У одних наших друзей очень показательные в этом плане отношения. Она любит порядок в доме. Ему же все равно, чисто в комнате или нет. Он оставляет беспорядок везде, где побывал. (Слава богу, у нас дома он вел себя хорошо.) Ей приходится постоянно за ним убирать, как матери за ребенком. В такие минуты она чувствует боль от предательства с его стороны. Чтобы скрыть боль, она злится и становится похожа на разъярившуюся тигрицу, хотя понимает, что ведет себя так же, как себя вела ее мать с ее отцом. У нашей подруги есть убеждение, что получить любовь от мужчины можно, только если заботиться о нем и удовлетворять все его потребности. Но когда он начинает принимать заботу как должное, она чувствует предательство с его стороны. В то же время, оставляя после себя мусор, он совершенно не понимает, что ведет себя как капризный ребенок, ожидающий, что мать за ним уберет. Все, что он видит перед собой, – это орущую на него недовольную истеричку. Когда такое происходит, они оба чувствуют предательство со стороны друг друга, и оба попадают в пространство, где живет их глубочайшее недоверие.
Стремление тянуть время, слабость, болезни или депрессия
Иногда мы чувствуем, что на нас слишком много всего навалилось, что мы перегружены.

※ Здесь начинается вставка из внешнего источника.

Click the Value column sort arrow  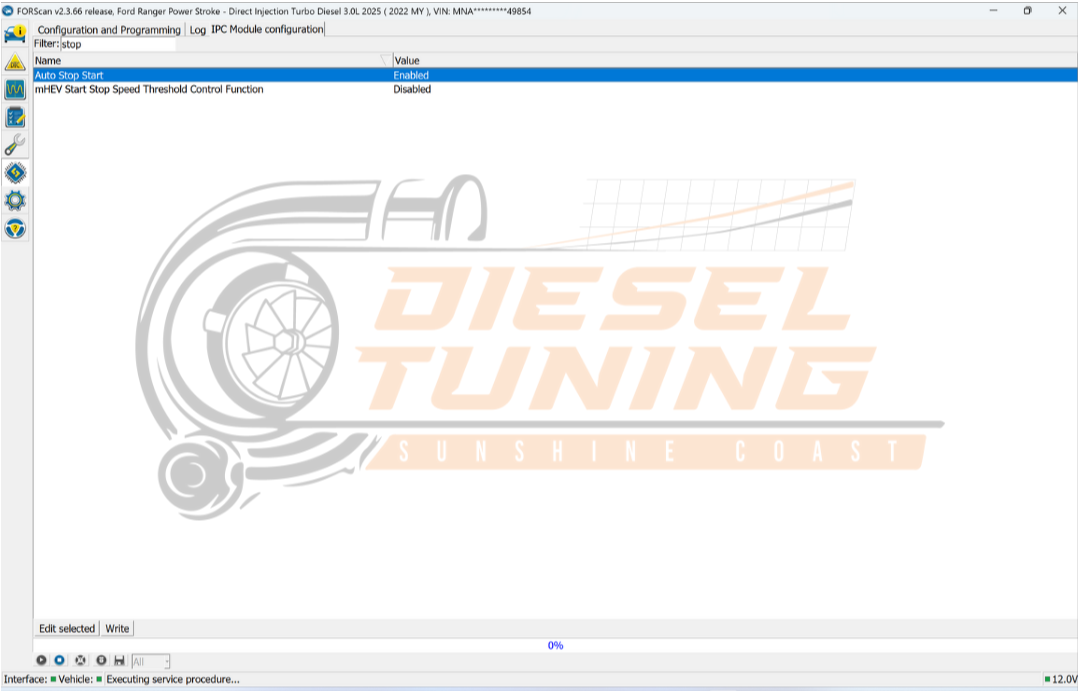[x=385, y=60]
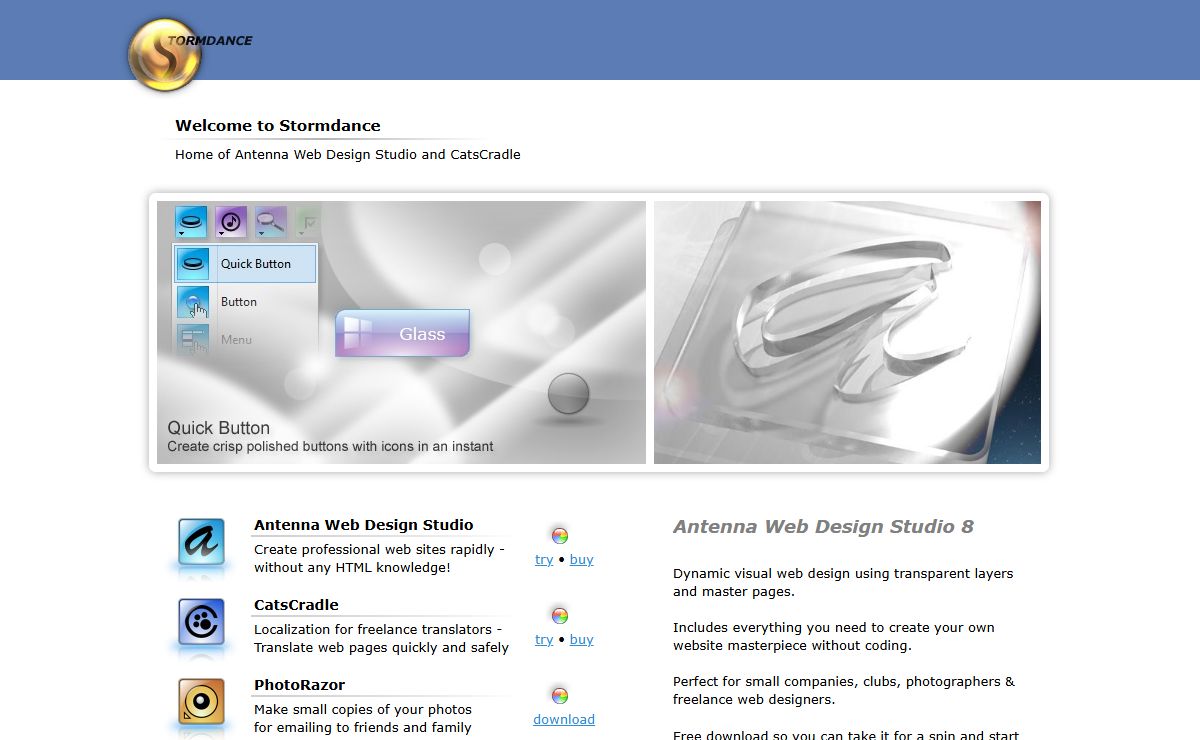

В такие моменты мы вполне можем поддаться на провокации раненого ребенка, который стремится любым способом избежать трудностей и ответственности. Мы начинаем тянуть время, испытывать слабость, впадать в депрессию или просто чувствовать, что у нас совершенно нет сил. Когда такое случается, полезно осознавать, что нам просто страшно, и не ругать себя за это, а относиться к себе с принятием и любовью. Конечно, не все болезни и депрессии указывают на бессознательное поведение раненого ребенка, но чаще всего это так.
Криш: Каждый раз, когда я оказываюсь в новой обстановке, особенно в большом городе (а в связи с нашей работой мы часто путешествуем), я чувствую слишком большое напряжение и начинаю вести себя как капризный ребенок. Я смотрю телевизор или просто откладываю дела на потом. Иногда Амана спрашивает меня о чем-то, а я вообще ее не слышу. В такие моменты мне очень тяжело делать самые обычные, простые вещи. Но, осознавая свое желание «побыть ребенком» и разрешая себе испытывать страх, обычно я довольно быстро восстанавливаюсь.
Амана: Мне ужасно страшно проявлять свое творчество и выражать себя. Я выросла в Дании, в очень маленькой стране, где самое главное – быть таким, как все, приспособиться и стать практически невидимым. Поэтому, начав проявлять себя на семинарах, я столкнулась с огромным страхом и стыдом. Голоса, звучавшие в голове, на разные лады убеждали меня молчать: «Да что ты можешь дать людям?», «Да кто ты вообще такая?» и так далее и тому подобное. В постоянной внутренней борьбе раненый ребенок часто брал власть в свои руки, и я сдавалась. Все это слишком сильно на меня давило, я заболевала или уставала так, что с трудом могла двигаться. Мне пришлось приложить немалые усилия, чтобы научиться любить себя и прислушиваться к чувствам своей раненой девочки, давать ей время и пространство для того, чтобы она могла справиться с ситуацией. Когда ей было страшно, я словно брала ее за руку и обнимала, и тогда ей становилось легче находиться в центре внимания такого огромного количества людей. Постепенно страх и шок отпускают меня, и теперь во время наших семинаров голоса, которые раньше стыдили меня, отступили куда-то очень далеко, так, что я их почти не слышу.